Description du sujet de thèse

The goal of this multidisciplinary PhD thesis is to understand the interactions and dynamics of multiple co-circulating viruses within a host population with overlapping generations. The ambition is to deepen our understanding of virus-virus interactions through a population-structured host model. Host-based models offer an advantage: their parameters are often easier to calibrate and measure than those of models built directly at the pathogen scale.
The mathematical study will be complemented by an empirical case particularly suited to this approach: insect farms.
These microcosms are ideal for studying multi-virus dynamics because they allow large-scale experimentation on the factors driving viral population shifts towards epidemic outbreaks. Insect populations are abundant enough to justify density-based models, and their rapid generational turnover allows us to decouple disease dynamics (pathology) from pathogen evolution.
This PhD project consists of three main components:
Theoretical Objective 1: Define effective indices to capture ecological diversity in viral systems across a wide range of dynamical regimes. The aim is to extend classical descriptions to accommodate more complex dynamics, known to arise under certain epidemiological parameter settings. In particular, invasion graphs will be used to propose novel diversity measures and to accurately describe the most intricate scenarios.
Theoretical Objective 2: Apply the above diversity tools within the framework of large-scale generalized Lotka-Volterra systems, tailoring these established ecological models to the viral interaction context. Special attention will be paid to how epidemiological parameters influence microbial diversity.
Empirical Objective 3: Align theoretical developments with biological data.

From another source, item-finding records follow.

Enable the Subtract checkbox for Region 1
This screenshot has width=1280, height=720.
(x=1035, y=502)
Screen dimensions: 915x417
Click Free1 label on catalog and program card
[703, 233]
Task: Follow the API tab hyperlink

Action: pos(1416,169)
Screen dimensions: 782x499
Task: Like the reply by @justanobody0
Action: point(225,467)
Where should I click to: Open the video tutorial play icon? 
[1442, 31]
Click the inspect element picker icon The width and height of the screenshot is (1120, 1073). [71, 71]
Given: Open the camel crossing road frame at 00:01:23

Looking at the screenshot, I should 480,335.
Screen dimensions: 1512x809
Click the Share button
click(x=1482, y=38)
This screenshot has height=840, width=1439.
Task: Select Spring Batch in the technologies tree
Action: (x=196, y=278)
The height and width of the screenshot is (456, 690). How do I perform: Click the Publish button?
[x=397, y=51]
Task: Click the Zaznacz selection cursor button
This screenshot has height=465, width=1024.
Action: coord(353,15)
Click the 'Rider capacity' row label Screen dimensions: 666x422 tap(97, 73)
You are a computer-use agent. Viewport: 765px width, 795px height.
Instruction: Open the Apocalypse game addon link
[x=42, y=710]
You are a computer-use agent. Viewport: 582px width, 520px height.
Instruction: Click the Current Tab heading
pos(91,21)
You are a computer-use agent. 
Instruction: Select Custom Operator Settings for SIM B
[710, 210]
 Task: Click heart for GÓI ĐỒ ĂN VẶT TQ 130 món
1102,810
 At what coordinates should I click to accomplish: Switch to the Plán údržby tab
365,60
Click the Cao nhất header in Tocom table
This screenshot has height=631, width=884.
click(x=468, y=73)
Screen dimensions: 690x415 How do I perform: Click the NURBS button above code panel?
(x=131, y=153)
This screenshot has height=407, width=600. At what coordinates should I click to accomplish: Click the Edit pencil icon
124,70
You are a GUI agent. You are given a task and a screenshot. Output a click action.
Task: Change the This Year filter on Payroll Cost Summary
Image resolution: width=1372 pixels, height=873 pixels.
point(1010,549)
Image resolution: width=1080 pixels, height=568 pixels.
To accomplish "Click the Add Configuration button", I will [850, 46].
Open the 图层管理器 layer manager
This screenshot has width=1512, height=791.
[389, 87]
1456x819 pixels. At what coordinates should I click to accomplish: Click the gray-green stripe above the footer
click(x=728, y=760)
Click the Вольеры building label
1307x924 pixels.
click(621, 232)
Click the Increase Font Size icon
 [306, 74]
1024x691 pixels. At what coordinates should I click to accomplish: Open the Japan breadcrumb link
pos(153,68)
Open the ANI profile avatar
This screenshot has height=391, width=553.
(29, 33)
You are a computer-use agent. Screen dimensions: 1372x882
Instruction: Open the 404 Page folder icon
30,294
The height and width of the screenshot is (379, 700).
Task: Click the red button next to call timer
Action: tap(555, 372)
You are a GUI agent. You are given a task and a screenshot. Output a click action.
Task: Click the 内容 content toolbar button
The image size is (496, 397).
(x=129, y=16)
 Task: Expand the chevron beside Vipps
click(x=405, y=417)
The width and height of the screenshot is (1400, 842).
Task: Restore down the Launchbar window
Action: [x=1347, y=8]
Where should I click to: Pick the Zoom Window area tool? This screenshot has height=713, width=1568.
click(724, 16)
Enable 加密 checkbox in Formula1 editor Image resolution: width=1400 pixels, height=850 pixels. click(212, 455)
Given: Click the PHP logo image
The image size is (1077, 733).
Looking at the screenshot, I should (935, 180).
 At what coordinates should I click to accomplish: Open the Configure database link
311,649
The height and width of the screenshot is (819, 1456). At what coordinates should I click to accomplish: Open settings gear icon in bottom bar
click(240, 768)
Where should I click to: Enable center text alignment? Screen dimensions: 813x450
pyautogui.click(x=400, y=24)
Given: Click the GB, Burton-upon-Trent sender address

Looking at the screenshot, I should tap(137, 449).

The PhD student will have access to both qualitative and quantitative viral diversity data from insect farms, in collaboration with IRBI. These data will serve to test model assumptions, validate numerical and theoretical results, and inform the design of specific experiments to confirm or challenge theoretical predictions.
Required degree: Master's degree in Applied Mathematics (Statistics, Probability, Dynamical Systems, or related disciplines).
Required skills:
(i) Strong theoretical background in modeling and statistical inference.
(ii) Solid knowledge of qualitative analysis of differential equation systems.
(iii) Proficiency in at least one programming language: R or Python.
Desired skills: Experience with Bayesian inference, complex systems, or random matrices.
A genuine interest in experimental sciences will be appreciated.

Contexte de travail

This multidisciplinary PhD project is part of the COIMuV project (Co-infections and Multi-Virus Interactions), which has received financial support from the CNRS through the MITI interdisciplinary programs.
The thesis will be jointly supervised by Hermine Biermé (40%) (probability and statistics), Professor at IDP, team SPACE, Elisabeth Herniou (20%) (evolutionary biology and insect virology) Director of Research at IRBI, team IMIP and Sten Madec (40%) (applied differential equations), Associate Professor at IDP, team EMS
The PhD candidate will be enrolled in the Doctoral School of Mathematics, Informatic, Theoretical Physics and Systems Engineering (MIPTIS - ED 551) from Tours University.